This excerpt is from my regular column, Culture & Kibbitz at The Clyde Fitch Report. You can read the entire post here.
Engagement is breaking out all over -- audience engagement : community engagement : engaging audiences : arts engagement -- and I am as guilty as the next person at promoting this. For years, I have proposed that arts organizations will have a diminished future unless they find a way to solidly engage with their communities. As a result of ongoing technological and demographic changes the relationship between artists and arts organizations, and the audiences for their work, is altered resulting in a changed value proposition that is, in many cases, less relevant. This leaves our arts organizations, generally, to struggle with diminishing audiences and less stability as the connection between the arts consumer and those offering the arts has frayed. In order to re-establish a solid connection, organizations and artists need to understand their engagement with their community and with their audience.
To be successful, an organization has to look at what it is doing in the context of a shifted landscape and be willing to change, rather than just look to find a different way to do what it has always done. It is a much tougher job now and only those that actually engage and use the information they learn will be able to sustain a future.

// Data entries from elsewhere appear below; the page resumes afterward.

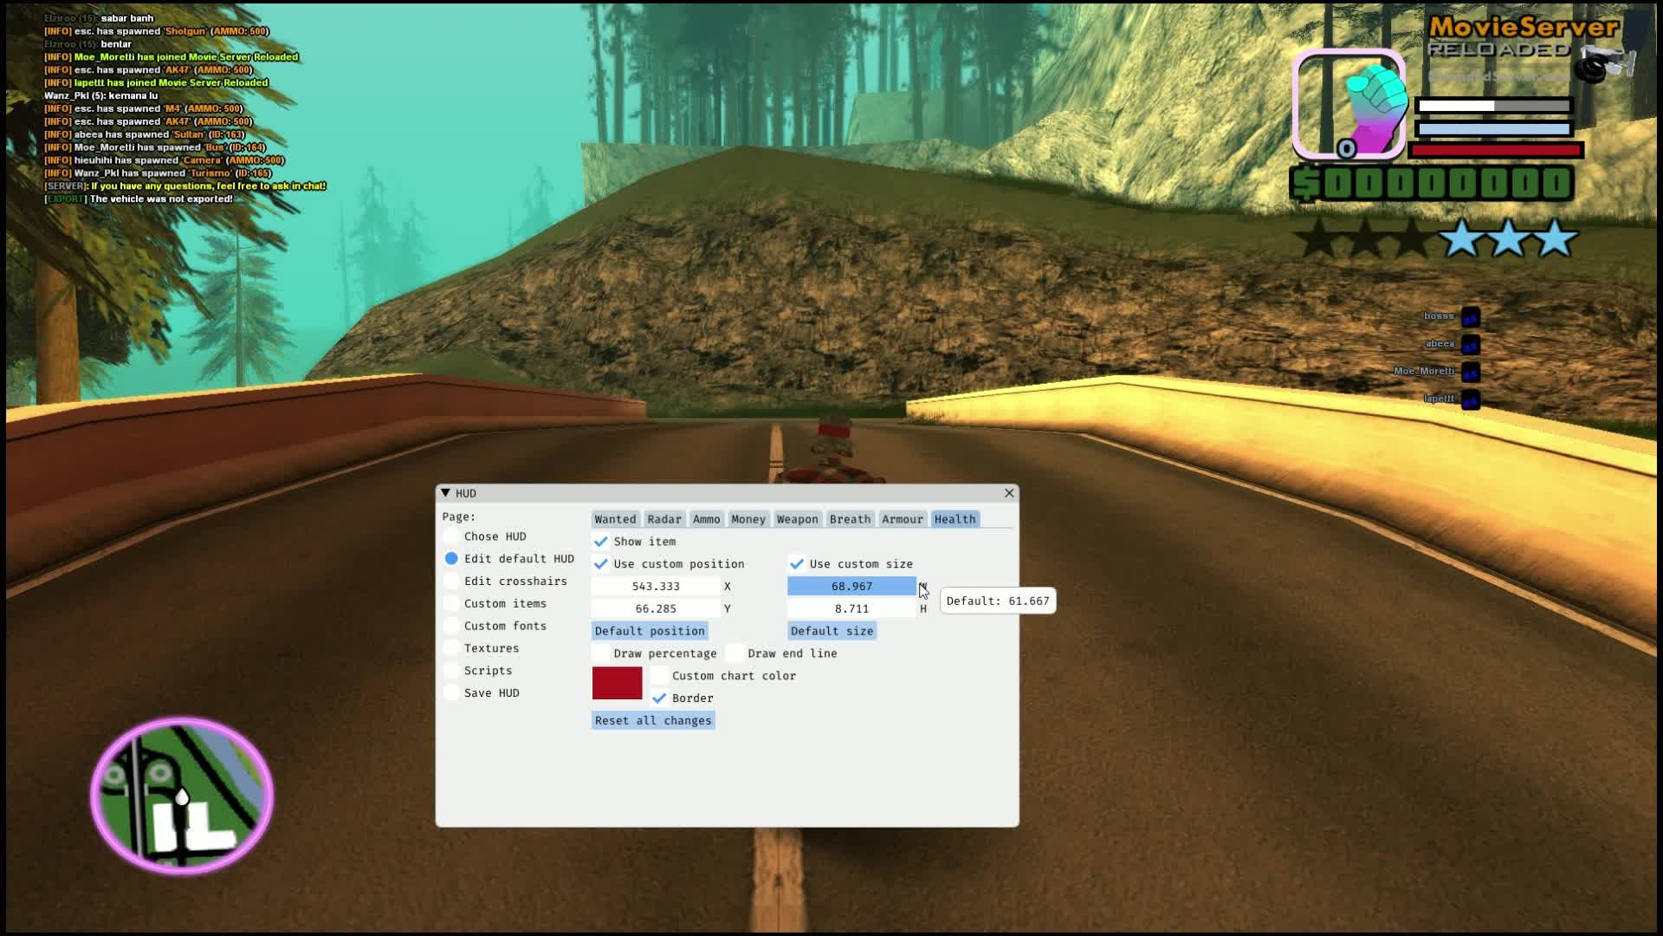
Task: Select the Save HUD page option
Action: 451,693
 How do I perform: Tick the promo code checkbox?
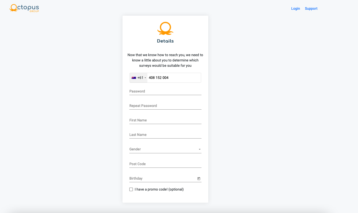pyautogui.click(x=131, y=189)
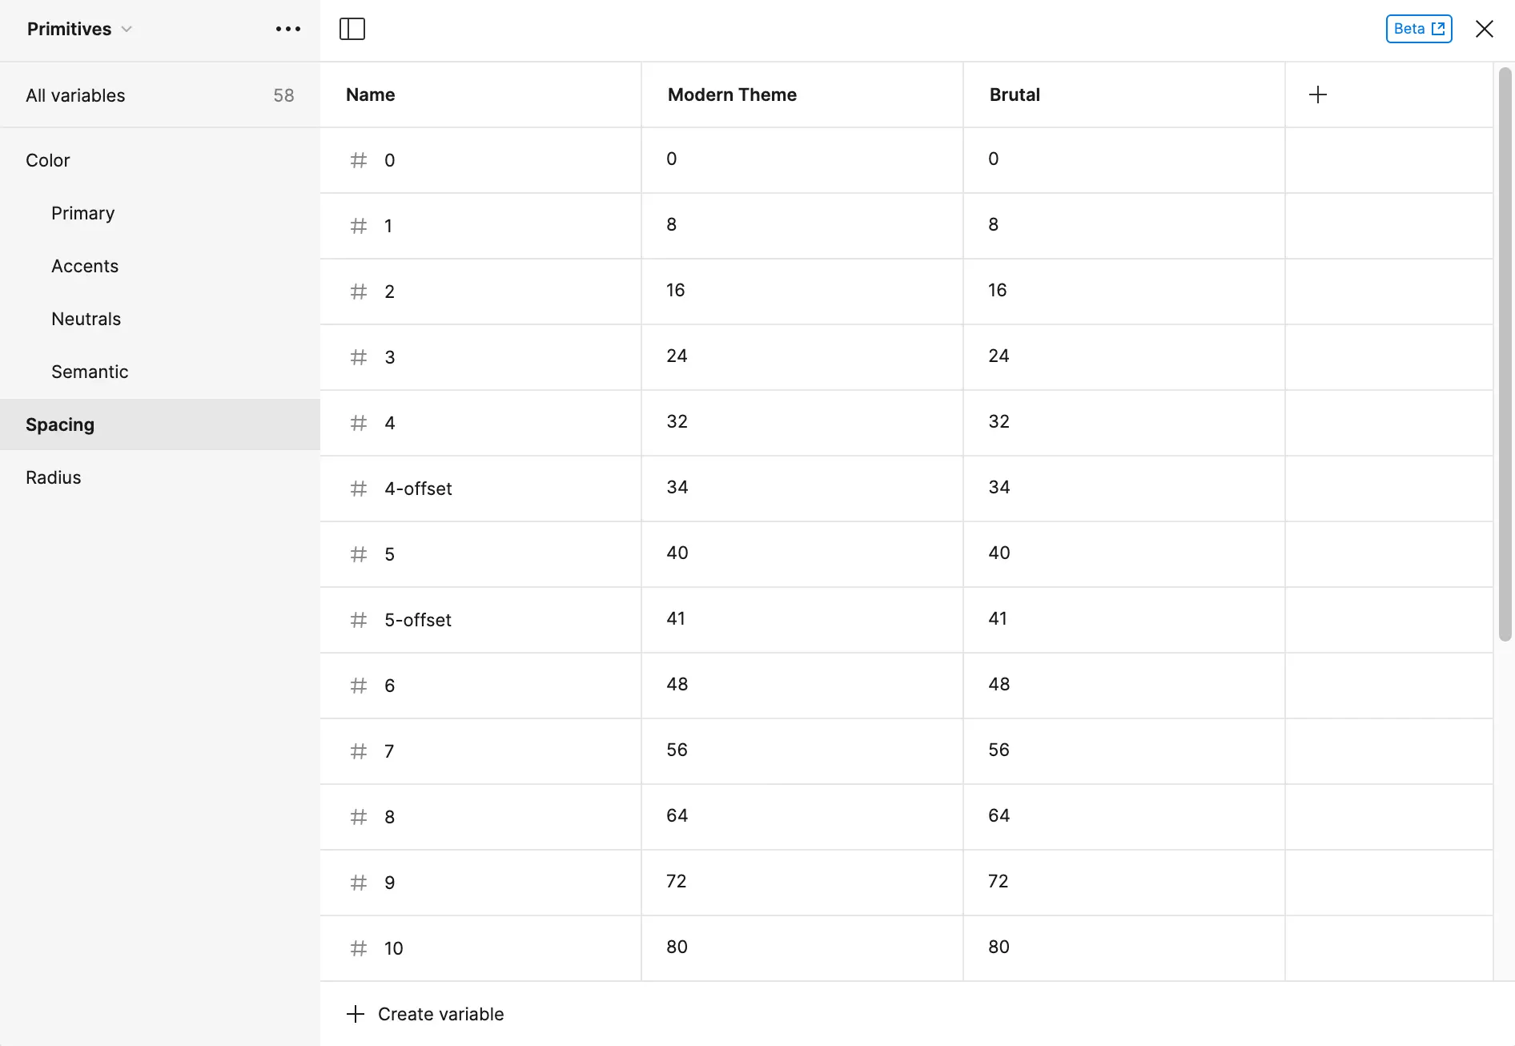Click the Brutal mode column header
Screen dimensions: 1515x1046
[1015, 95]

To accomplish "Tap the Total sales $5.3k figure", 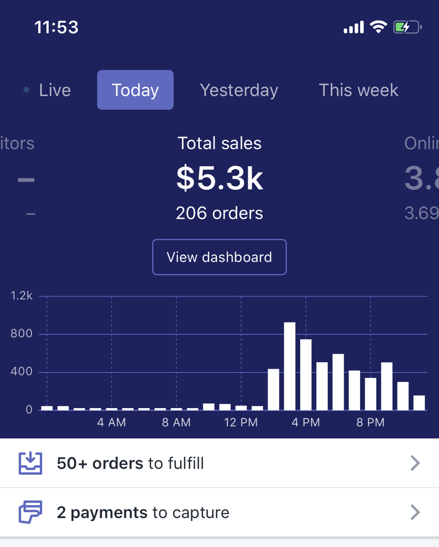I will point(220,179).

Whereas in the past, due to the limited ability to create and see art, arts organizations provided the only vehicle for engagement for most people, now that making art is universally accessible, perhaps organizations no longer need fulfill that role. To appreciate the depths of this shift on their business environment, arts organizations need only look at the commercial sphere. There, companies that create and distribute content have seen their business model collapse or become severely threatened (newspapers, book publishers, music producers, movies) and businesses providing platforms for participation have reached stratospheric valuations (Facebook, Instagram, YouTube).
When looked at in total, to deliver maximum value to its constituents, any organization that wishes to remain viable needs to carefully consider its community engagement and its audience engagement and, if necessary, its audience building in developing a strategy to deal with the increased complexity of the cultural environment today. As non-profits, we have a responsibility to deliver value to our communities and audiences and the pathway to ensuring we are maximally fulfilling that responsibility is to regularly assess our engagement with our community and audience.
In an earlier time, we arts leaders likely had a clearer pathway to understand our engagement with our communities and audience, and how to deliver the value they expected from us. Today, in our tumultuous continually evolving and diverse environment, to fulfill our mission to deliver maximum value, we must pursue different pathways to achieve that goal. Success will rely on a careful and clear understanding of the strategic imperatives and goals we set for ourselves. This can only be fully done if we set those goals and imperatives while keeping the close relation between audience engagement, community engagement, and audience building in mind, but considering them each distinct areas, and by not conflating them into a single question for consideration.